Although prime office rents in London and certain other markets (e.g. Bristol, Cambridge, Manchester, Reading) are now above 2007 levels, we expect them to rise further over the next couple of years. Demand should continue to benefit from growth in professional services, IT, media and serviced offices and a lack of development finance, while strong competition from residential developers is likely to limit new supply and keep vacancy in check. It is estimated that over 10 million square feet of second hand office space has been converted to residential since Permitted Development Rights (the ability to change use from office to residential without requiring planning permission from certain Local Authority) were added to the planning system in May 2013 (source: British Council of Offices). The notable exception is the City of London, where a clutch of new office towers could lead to an oversupply in 2018-2019.
Despite the general air of optimism among consumers and brisk sales, retail rents outside London have barely moved over the last three years. The real challenge is the rapid growth of mobile and online sales, but some retailers are also migrating to smaller stores, following a period of over-expansion before the financial crisis. The main positive has been the growth in casual dining and restaurants which now account for 20-25% of space in some shopping centres. While the introduction of the living wage may depress profit margins, we are more concerned that mid-market restaurants are approaching saturation and that some concepts may fail.
Over the long-term, industrial estates have seen slightly faster rental growth than big distribution sheds and last year maintained the pattern. Industrial estate and big shed rents rose in 2015 by around 5.5% and 3.5%, respectively (source: IPD Monthly Index).
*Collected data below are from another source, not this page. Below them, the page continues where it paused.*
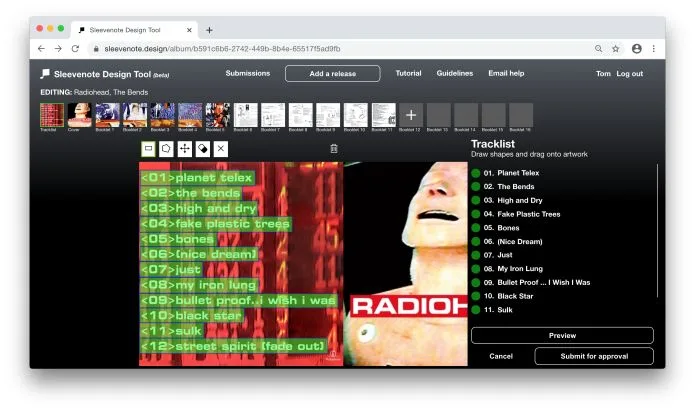Open the Submissions page
The width and height of the screenshot is (695, 411).
[247, 73]
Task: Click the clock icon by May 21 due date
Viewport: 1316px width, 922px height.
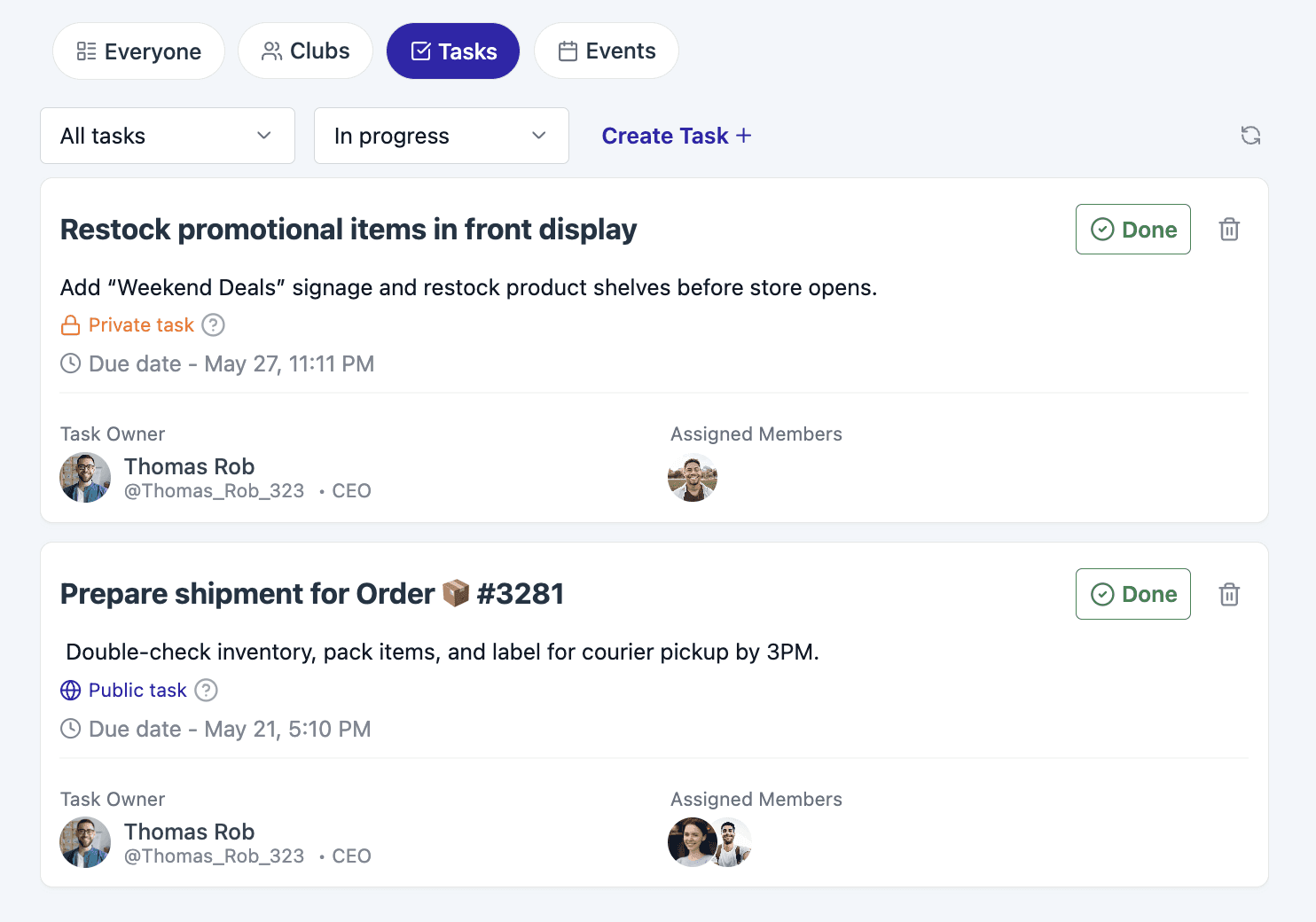Action: coord(71,729)
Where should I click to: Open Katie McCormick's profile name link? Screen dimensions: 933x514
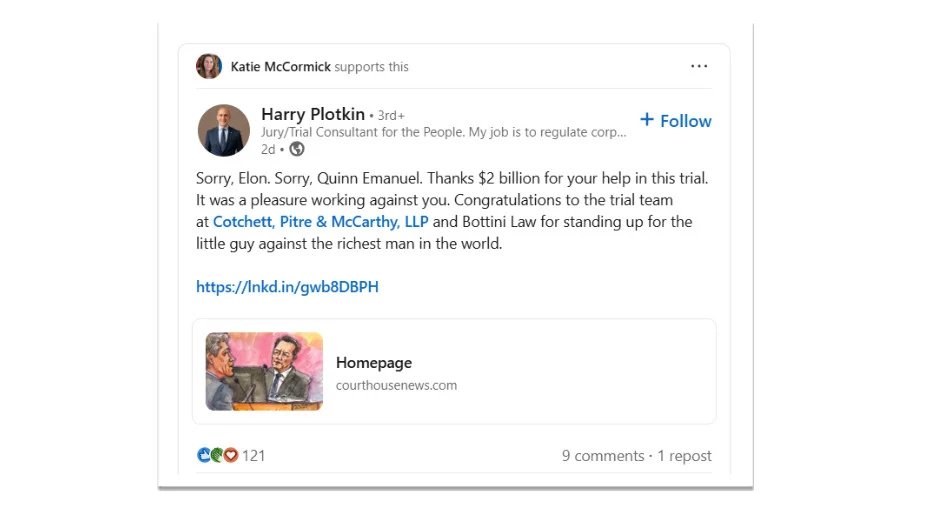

While both are benefiting from the growth of online sales and express parcels, new development of big sheds is increasing at a higher rate due to pre-letting, lower build costs and increased capital available for speculative development. Consequently speculative building of big sheds doubled in 2015 (source: PMA) and accordingly we prefer industrial estates which, outside London, also have the advantage of higher yields.
The balance between demand and supply in the UK investment market has weakened since the summer, although total transactions are a near record £60 billion in 2015. On the demand side, the queue of international capital waiting to buy UK real estate appears to have shortened, although domestic interest remains broad-based. While the decline in equity has to some extent been offset by an increase in debt, the latest figures from De Montfort University suggest that new lending is still running at only half its 2007 level. On the supply side, a number of investors who bought in 2010-2011 are now looking to sell, partly in order to crystallise their gains, but also perhaps because of renewed confidence in the eurozone.
As a result of less intense competition amongst investors, the IPD all property initial yield has settled at around 5%. Although that is low by historical standards, it is 3% above the yield on 10 year gilts and the risk that gilt yields might rise significantly in 2016-2017 appears to have receded. Schroders’ base case is that while yields on regional offices and industrials might fall a little further in 2016 and supermarket yields will probably rise, yields on most real estate will be broadly flat.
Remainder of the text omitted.